The Rise of UX Design

That last paragraph is a perfect segue into the other big reason I think front-end development is being devalued: UX Design has been and continues to be, in the spotlight.

What’s not to love about it? A beautiful, thoughtful set of pretty pictures and content. I see what looks like a button and my built-up knowledge of foundational UX patterns as a digitally savvy user has me say,

“Aha! I can click that! Bravo, designer!"

"An accordion? Yes! I know what to do with that too. How lovely!"

"What’s this boring bit with the words and photo? Oh, it does parallax? That sounds fancy, I can’t envision it exactly, but sure, sounds amazing!”
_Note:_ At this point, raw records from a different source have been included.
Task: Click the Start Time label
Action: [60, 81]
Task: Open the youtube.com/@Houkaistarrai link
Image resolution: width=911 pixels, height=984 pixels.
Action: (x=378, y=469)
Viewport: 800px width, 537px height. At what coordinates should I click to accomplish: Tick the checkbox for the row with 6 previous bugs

Don’t get me wrong, I think UX Design is incredibly important. I love that it now is as important as it is. I even switched career paths from Software Engineering to Web Development because I wrote a technical paper on the importance of considering the user experience of functional components when building OS-level software, amidst a dull curriculum of C++ and low-level Windows programming.

So don’t take this as me being mad at UX Designers, I’m not. If anything, they’ve done such a good job in their roles, the hand-off to the next step, front-end development, implementation, feels like someone just shut down the party.
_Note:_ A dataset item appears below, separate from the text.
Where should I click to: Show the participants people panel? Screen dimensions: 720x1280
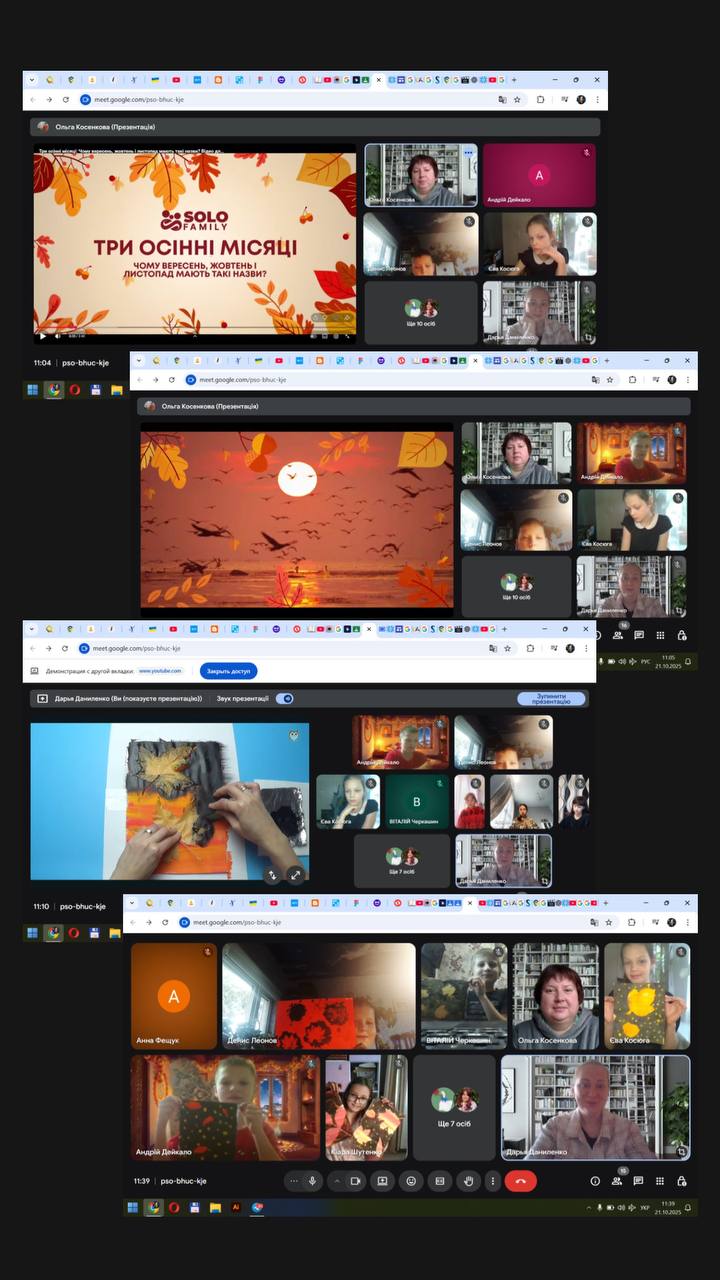(617, 1181)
”It’s going to take how long? And there will be bugs at first? And when you’re done it will look the same as it looks in figma, just in a browser? The designer already designed it, isn’t the hard work done?”
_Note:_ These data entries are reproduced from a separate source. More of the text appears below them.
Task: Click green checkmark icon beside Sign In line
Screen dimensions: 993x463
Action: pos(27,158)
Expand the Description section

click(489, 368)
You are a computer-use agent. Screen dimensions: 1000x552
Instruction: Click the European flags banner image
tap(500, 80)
Some of it is, yes, but we now need to deal with (and we’re finally at the title of the blog post):

Invisible Contexts

Let’s take charge of the problem: Listen fellow front-enders, we have a marketing problem. To our left and our right, the roles around us are dazzling the project managers, clients and VPs with their voodoo and techno-babble. We have voodoo too, but no one sees it. Our role is filled with detail; minutia. We take beautiful broad-stroked ideas and birth them into ugly reality.

Doing that for the web means taking one or two, or if we’re lucky, three different screen designs and translating them into a dynamic functional system that works on all screens, all browsers, all operating systems, all devices, all users, all functional states, all user journeys and stories, etc. These are the incredibly complex, compounded situations of reality that we must work through, these are the invisible contexts that make up the primary function of the job.

And yet they do remain mostly invisible. I don’t see this work being valued in the same way it is for the UX designer; the credit was already given for the broad idea, this next step is nothing new.

”When do we get to launch? That will be exciting!”

I don’t necessarily have an answer to propose to conclude this post. But I did want to end with a fun graphic and connect one more idea. Chris Coyier pointed out that Design Engineering is having a moment and maybe this is our Fresh Start™ opportunity.

Digital product role spectrum chart: showing Design Engineer as a role that overlaps between UX Designer and Front-end Developer.

I like to think that the role of Design Engineer brings these invisible contexts into clearer focus. It’s a role that shifts left from Front-end Developer, encompassing some UX design responsibilities around synthesizing functionality amidst design, and centers on that transition from rough idea to exact reality: What actually is the experience you build? I like it. I think this is a shift that potentially unlocks new value, value that may solve our devaluing problem.

And we’ve seen it before. The Apple of yesterday was filled with roles that centered on that real experience, and we saw the rewards that came from that, they were next level; like nothing else. And now we see how it’s so easily lost when that focus is lost, and they give in to the devaluing.

So I for one am excited to see this solidify further, perhaps it’s still grass-roots at the moment, but the roles do exist sparsely here and there. The only question left is if we do fully shift left, what becomes of the traditional Front-end Developer? Perhaps it’s the place Full-stack belonged all along.